Jane Shore is one of the most famous royal mistresses and certainly the prime one of the 15th century. Arguably, however, the most famous royal mistress in medieval English history is the enigmatic Rosamund de Clifford, known as ‘Fair Rosamund’ or ‘Rose of the World.’
Like Jane, Rosamund seemed to have received a generally benign treatment from historians and later writers, despite one of her contemporaries, Gerald of Wales, making a cruel pun on her name and calling her ‘The Rose of Unchastity.’ In comparison Edward III’s young mistress Alice Perrers, was often depicted as greedy and grasping, and King John’s mistress, ‘queen’ Clementia, was mocked for giving herself regal airs and graces. Just as writers from Thomas More onwards lauded Jane Shore for her beauty and generosity and overlooked her dubious liaisons with William Hastings and Thomas Grey, Rosamund was generally seen in a wholly favourable manner, with her ‘rival,’ Queen Eleanor of Aquitaine, taking the part of the villain, despite being the injured party, so to speak. Henry, a notorious womaniser just like his descendant Edward IV, seemed to get no blame for anything at all.
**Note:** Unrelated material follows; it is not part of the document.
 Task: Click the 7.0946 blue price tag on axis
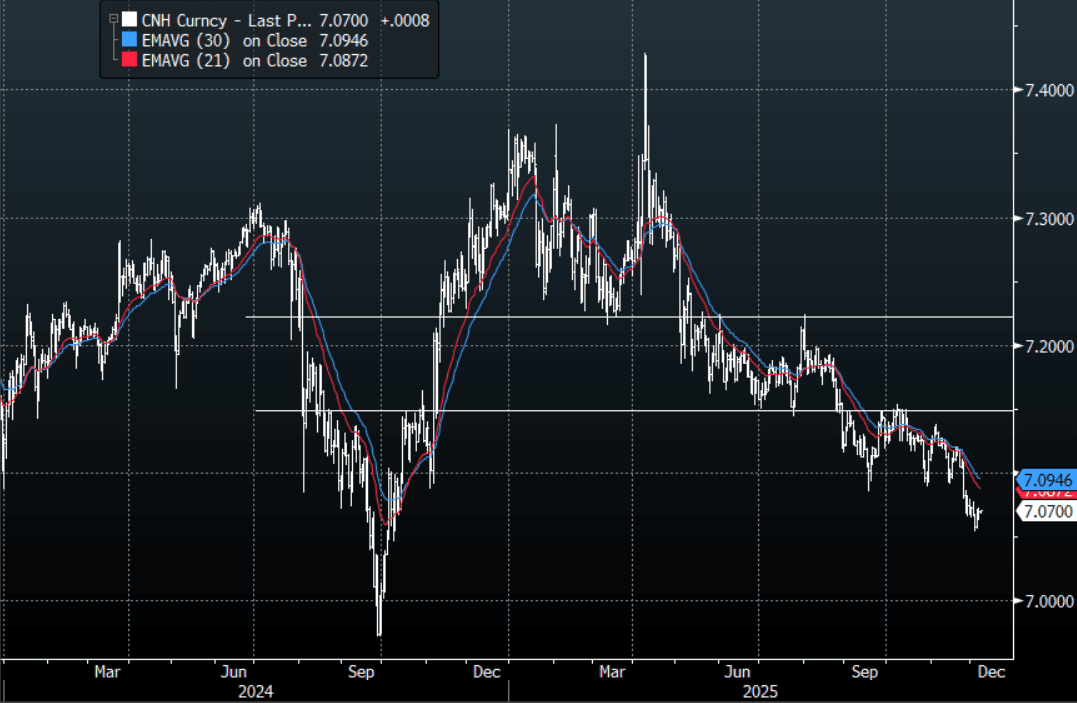1045,479
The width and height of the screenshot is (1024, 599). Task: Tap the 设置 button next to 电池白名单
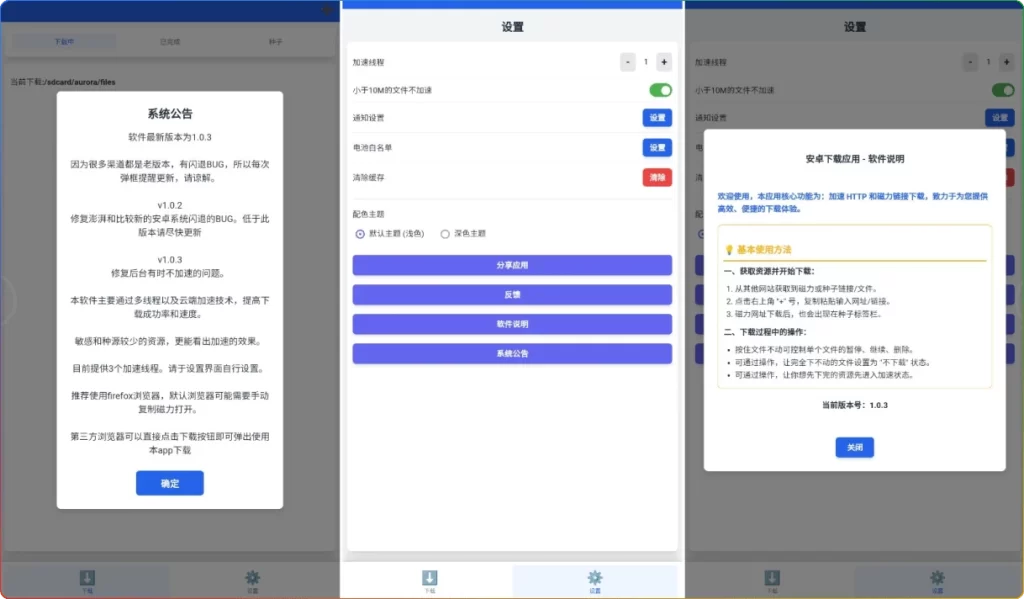[x=657, y=147]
The Victorians and pre-Raphaelites who painted interpretations of Rosamund’s legend painted Rosamund as timid and meek, even a little simple-looking, while Eleanor was shown as being crafty and hard, with a sallow skin, pinched features and hooked nose—despite in reality being a notable beauty of the age herself. It appears Eleanor, being rather liberated for the era she lived in, was deemed by the Victorians as ‘unnatural’and unwomanly, having sought an annulment from her first marriage to Louis of France to marry the younger Henry and then by inciting her sons to rebel against their father. Rumours also abounded of consensual flings in her youth, including with her own uncle. Far better, it seemed, to be a naïve young girl at the command of the much older king than a determined ‘hussy’ like Eleanor who dared to do what SHE wanted!
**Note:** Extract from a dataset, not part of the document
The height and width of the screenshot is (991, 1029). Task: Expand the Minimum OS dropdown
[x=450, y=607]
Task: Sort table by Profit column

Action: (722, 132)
Some attempts were made to change the more ‘unsavoury’ elements of Rosamund’s story to make it more palatable to the mores of 19th century readers. Suddenly she was not a young girl but of an age with the King—his first sweetheart whom he had married in secret, making her his rightful wife. This was nonsense; Rosamund’s parentage is known and accordingly the birthdates of her parents and siblings and, in all likelihood, Rosamund herself. In reality, she was probably only a teenager when she met Henry, and their affair seems to have started around 1166-7, when Henry’s youngest son John was born. Equally, the myth,also originating in this time, that she was the mother of Henry’s two most famous bastards, William Longspee and Geoffrey Plantagenet, Archbishop of York, has been proven to be false. Recently discovered documents show that William’s mother was Ida de Tosney, Duchess of Norfolk, and not only was Geoffrey too old to be Rosamund’s child, chroniclers wrote that his mother was a prostitute called Ykenai.
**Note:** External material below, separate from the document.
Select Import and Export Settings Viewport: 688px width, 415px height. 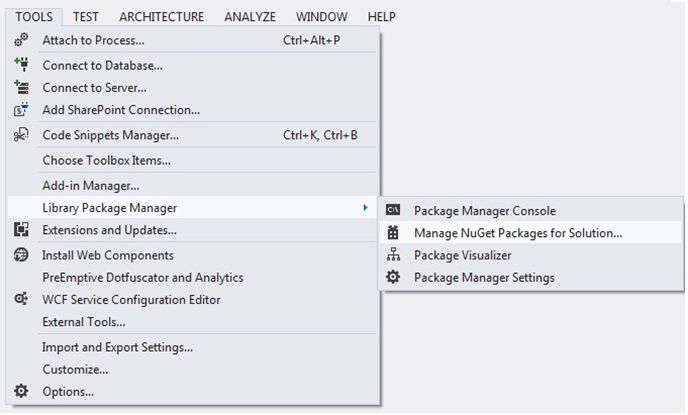pyautogui.click(x=117, y=347)
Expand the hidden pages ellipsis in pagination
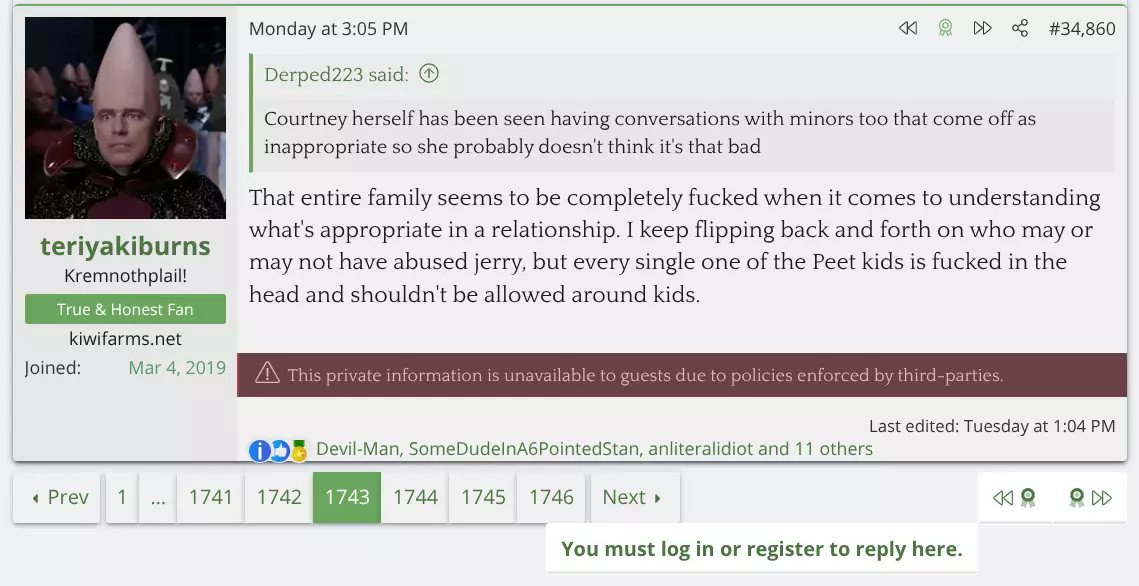Screen dimensions: 1139x586 (x=158, y=497)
Rosamund, of course, is famous not just for the affair with King Henry but also for being kept in a maze near the now-vanished palace of Woodstock. The maze, which was meant to keep her safe from Eleanor, almost certainly did not exist, but there is ground disturbance at the site and a house may have once existed, perhaps with some kind of ornate garden, that had been built or adapted for Rosamund’s use. A well still flows on the spot, which has been known as Rosamund’s Well for around four hundred years at least, although its earliest known name was Everswell.
And what about the dramatic tale of Rosamund being murdered in person by Eleanor, given the choice of poison or a dagger? (Versions that are even more lurid have her roasted between two fires and attacked by toads!) Toads or no toads, murder by Eleanor is almost certainly untrue, since the Queen was imprisoned at the time Rosamund died, and no Queen would personally attend to such matter anyway, vengeful or not. There is a vague possibility one of her agents could have done the deed on her behalf, but at that time, the Queen had no finances to pay an assassin, being in straightened circumstances and reduced to sharing a bed with her maid in Old Sarum Castle.
However, what is known is that Henry officially announced his relationship with Rosamund to the court in 1174 and spoke of an annulment of his marriage with Eleanor shortly thereafter. A mere two years later, Rosamund had departed Woodstock and retired to Godstow nunnery, and then, abruptly, she was dead. Chroniclers say she died before the age of thirty. So something unfortunate did happen to Rosamund, though whether her death was natural or more sinister is impossible to say.
Henry did appear to genuinely love Rosamund, although his mistresses were legion—including, but not limited to, Annabel de Balliol, Duchess Ida, Alice de Porhoet (whose father was furious), Alis of France who was intended for his son Richard (only a rumour but possible given his reputation for seducing his wards), and the intriguingly named BelleBelle, for whom he brought rich robes at the same time as he brought gowns for the Queen. He ordered a lavish tomb made for Rosamund, which was raised before the high altar in Godstow Priory, and made monetary payments to the prioress.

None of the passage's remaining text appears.